> _Goal_:
List every line of the listing below that contains the word "should", matching case exactly.

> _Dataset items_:
##########

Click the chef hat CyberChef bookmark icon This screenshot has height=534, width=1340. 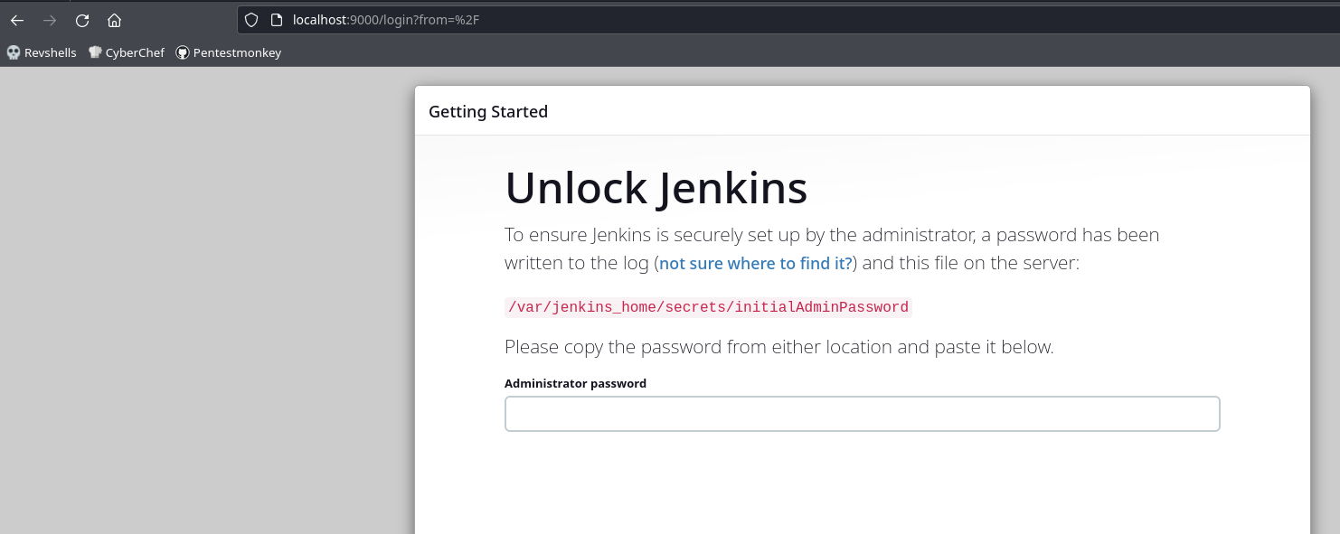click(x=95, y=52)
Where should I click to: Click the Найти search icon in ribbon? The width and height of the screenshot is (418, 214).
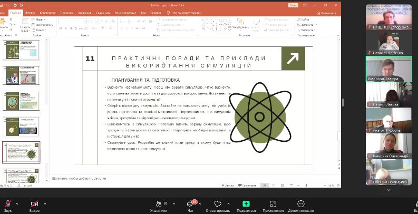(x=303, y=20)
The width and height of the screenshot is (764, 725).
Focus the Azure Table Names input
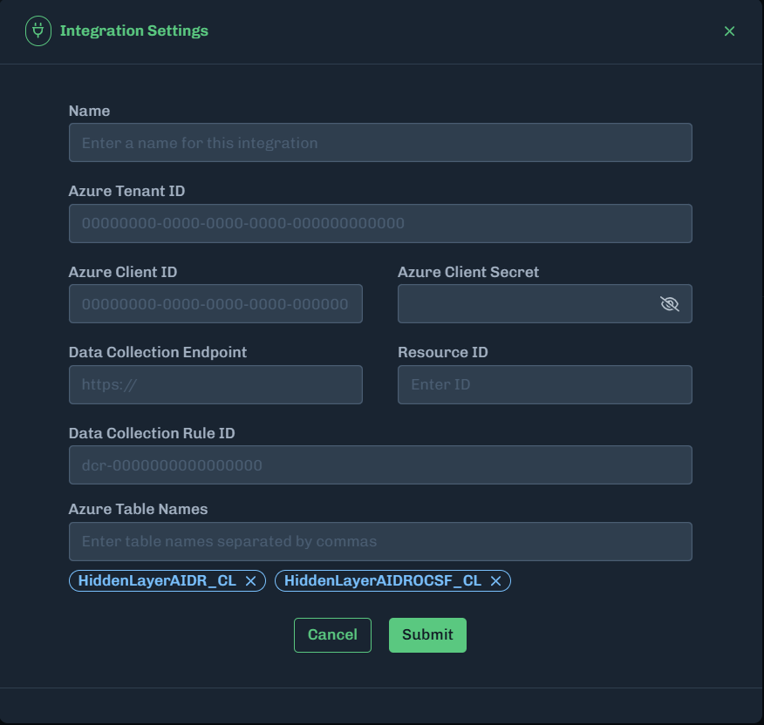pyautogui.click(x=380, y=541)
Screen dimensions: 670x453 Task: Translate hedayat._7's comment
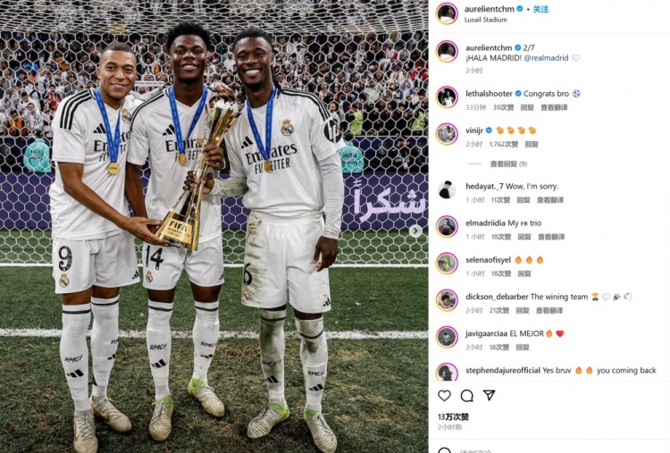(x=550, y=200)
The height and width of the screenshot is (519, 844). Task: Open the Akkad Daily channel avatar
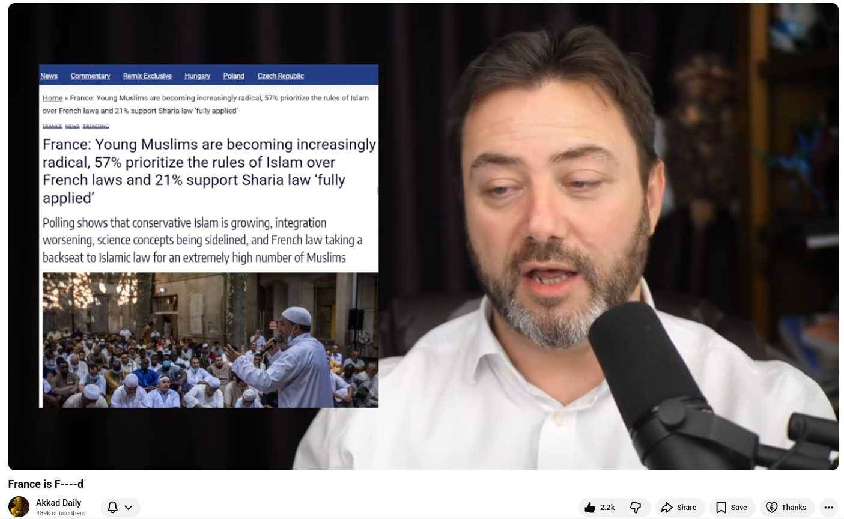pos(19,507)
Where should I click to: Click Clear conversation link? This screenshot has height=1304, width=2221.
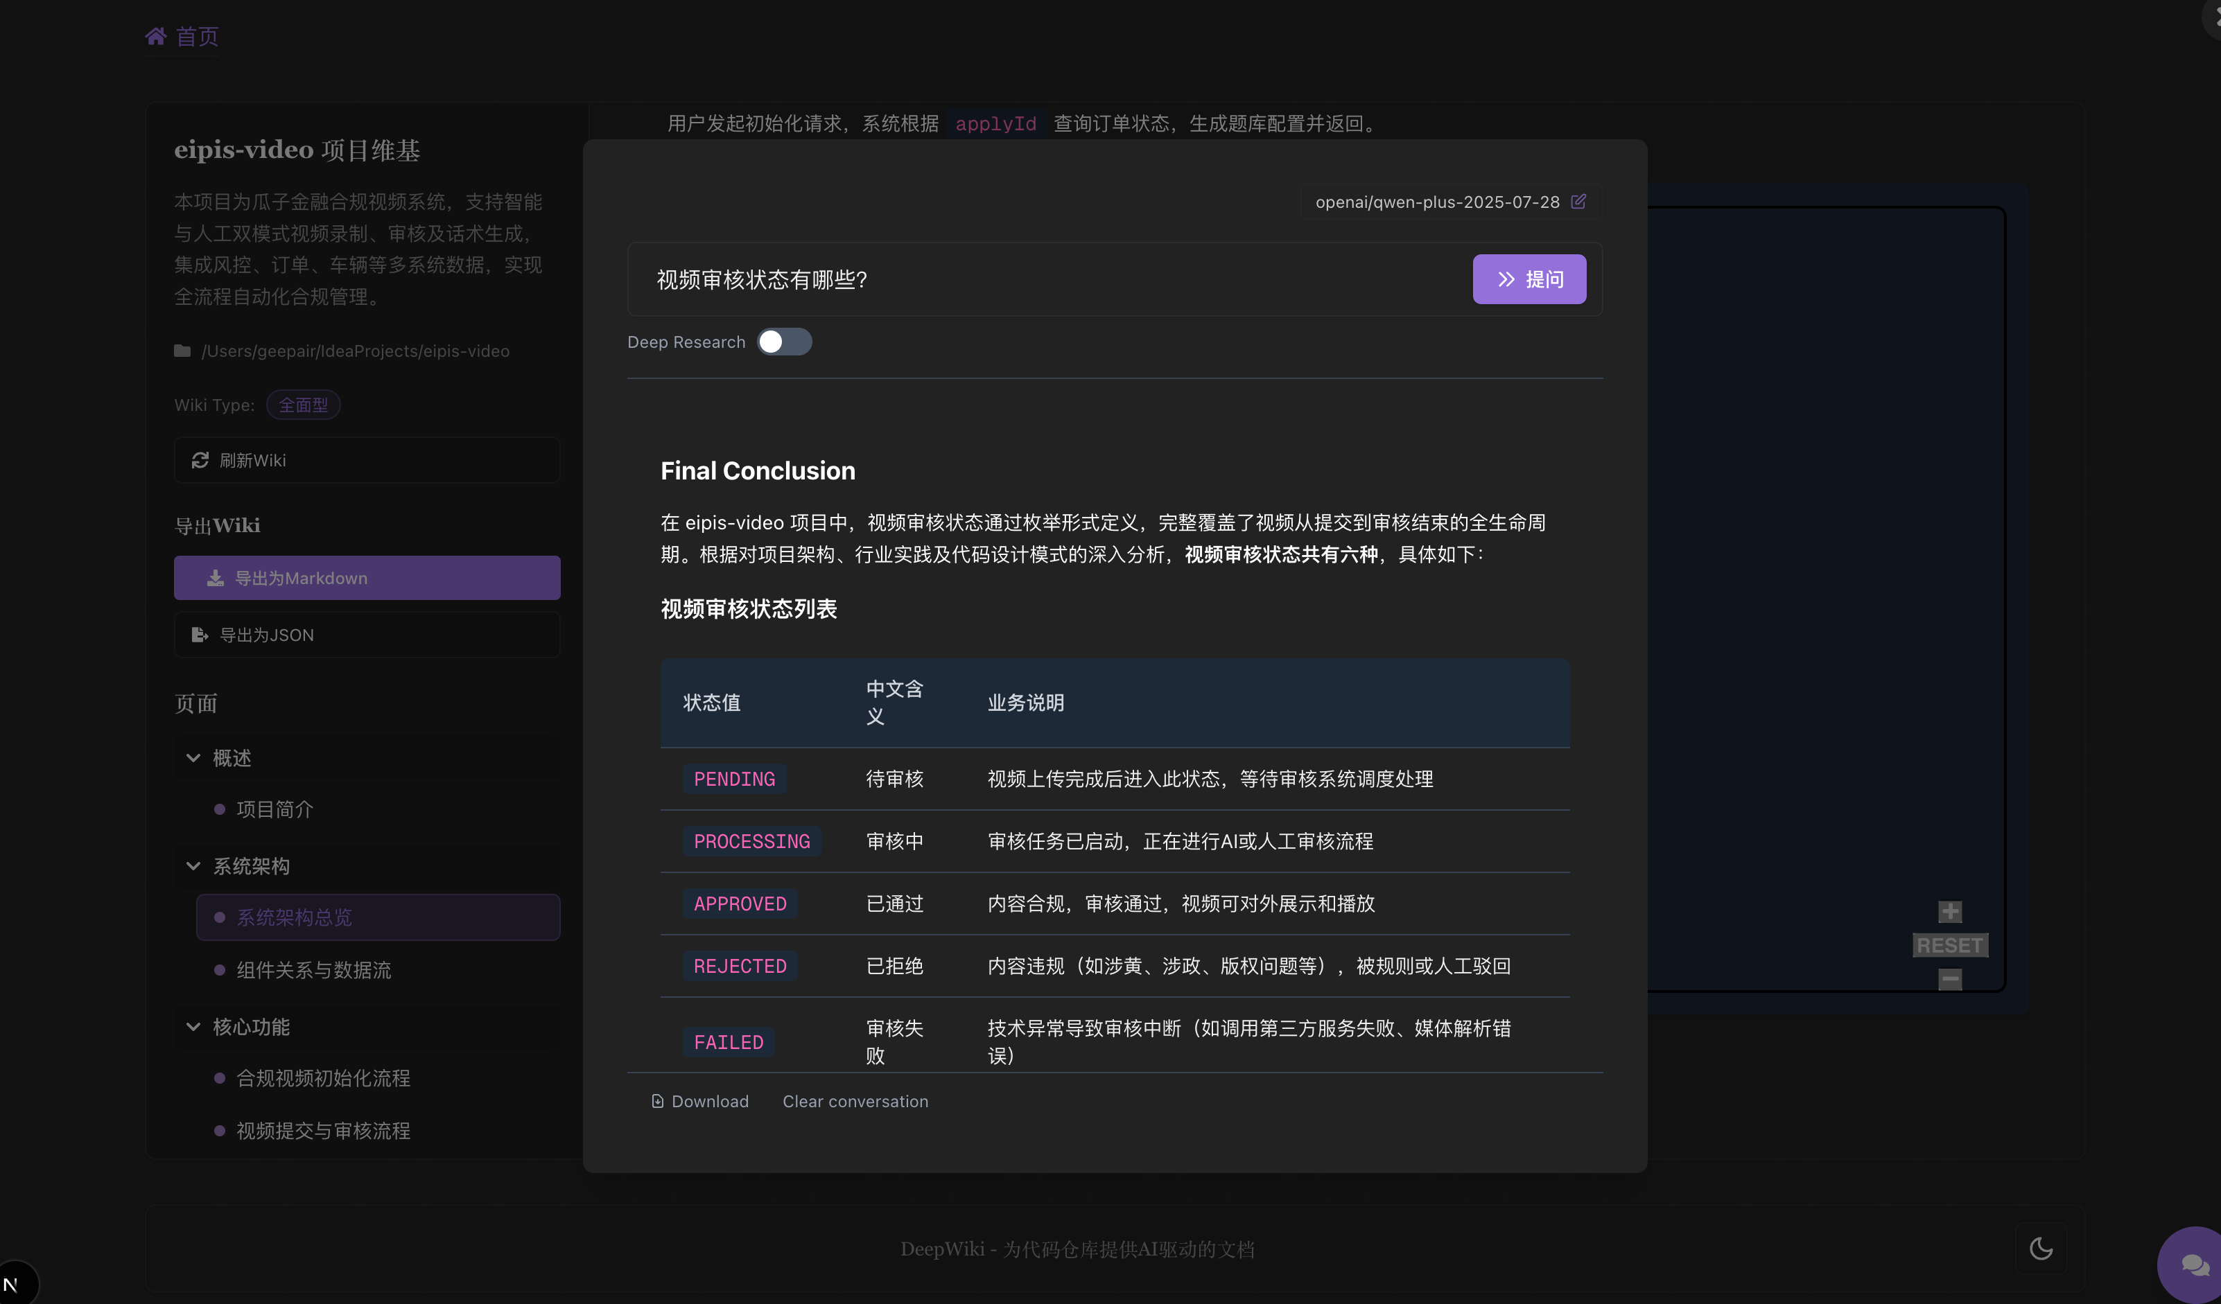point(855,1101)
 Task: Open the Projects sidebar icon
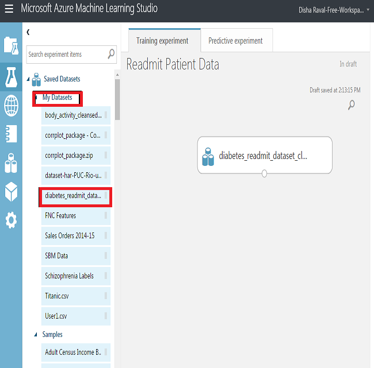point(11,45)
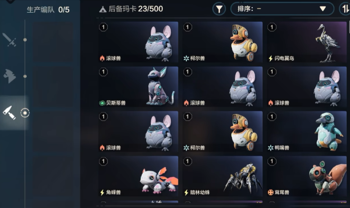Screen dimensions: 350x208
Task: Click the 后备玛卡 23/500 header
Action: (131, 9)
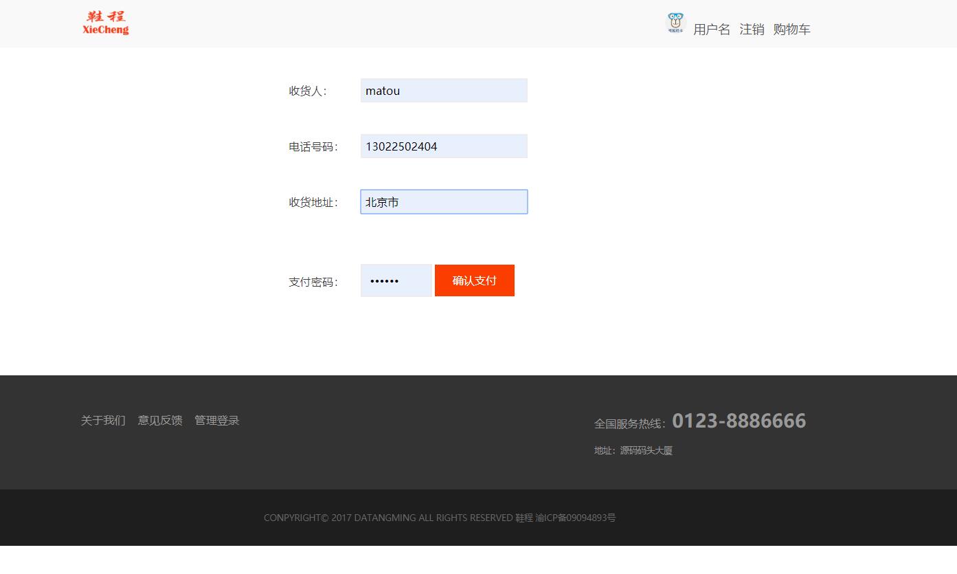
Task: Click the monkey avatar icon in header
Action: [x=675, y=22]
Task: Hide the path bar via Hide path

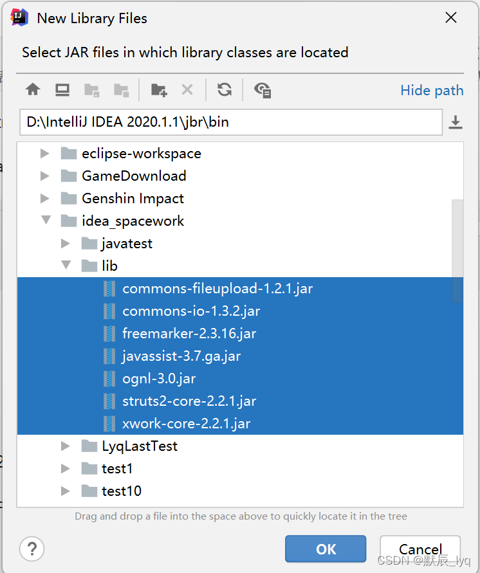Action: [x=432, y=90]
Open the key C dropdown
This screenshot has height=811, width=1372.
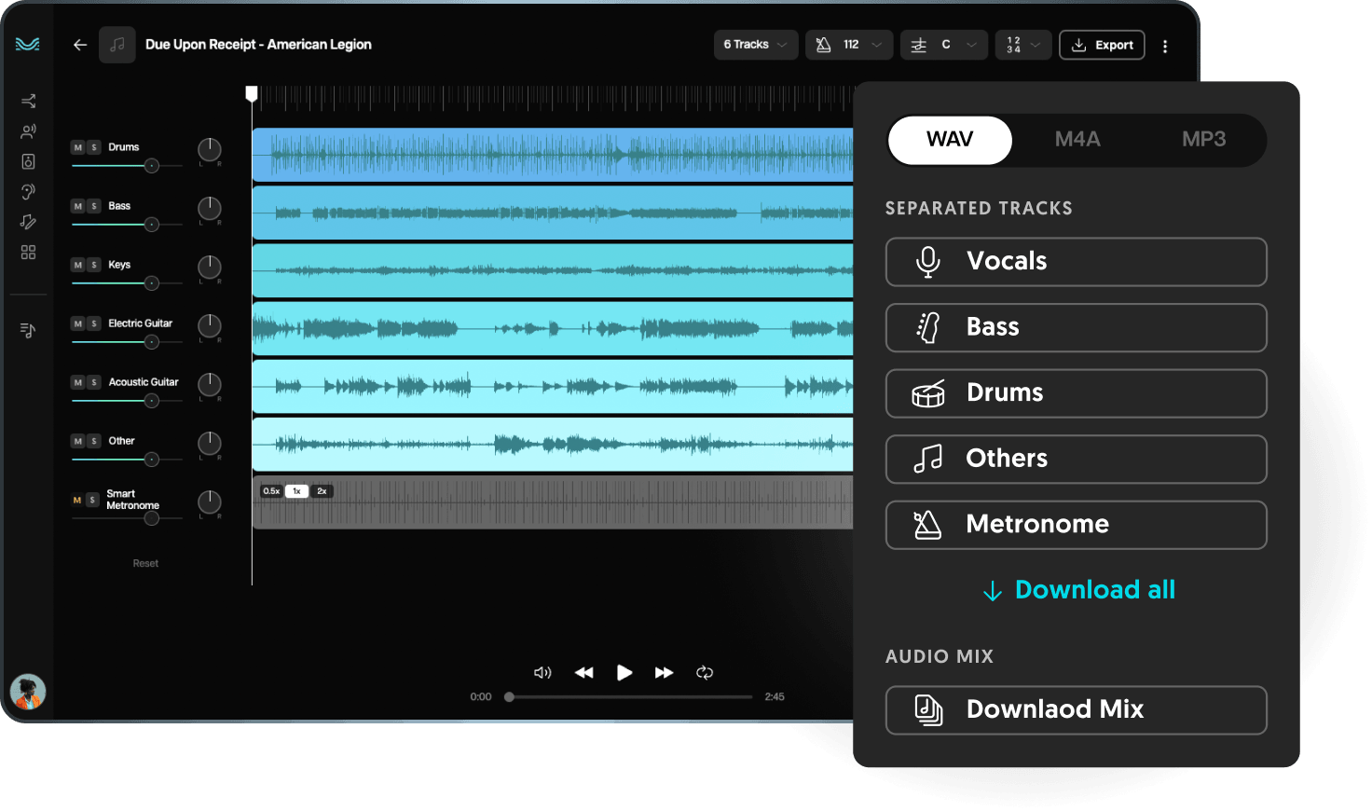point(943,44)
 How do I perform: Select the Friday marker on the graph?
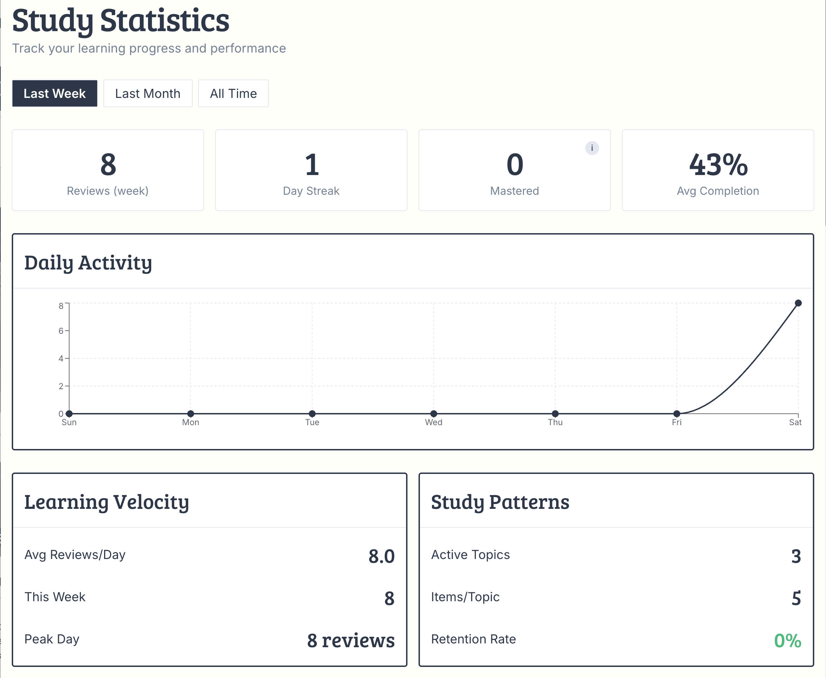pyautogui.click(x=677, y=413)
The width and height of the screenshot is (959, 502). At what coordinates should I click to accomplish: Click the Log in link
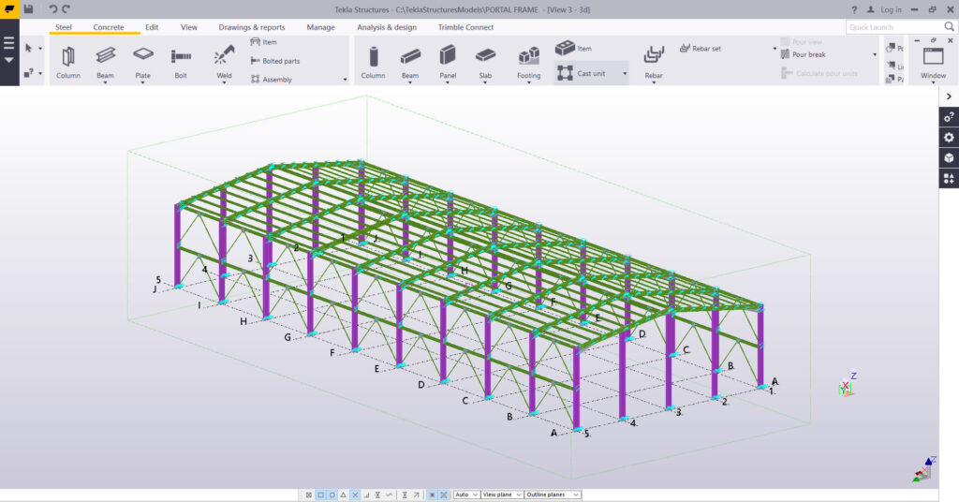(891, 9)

##########

> _Result of this task_:
Where should I click to: Click the Найти search icon in ribbon? The width and height of the screenshot is (418, 214).
Where should I click to: Click Clear conversation link? This screenshot has height=1304, width=2221.
The width and height of the screenshot is (959, 502). At what coordinates should I click to accomplish: Click the Log in link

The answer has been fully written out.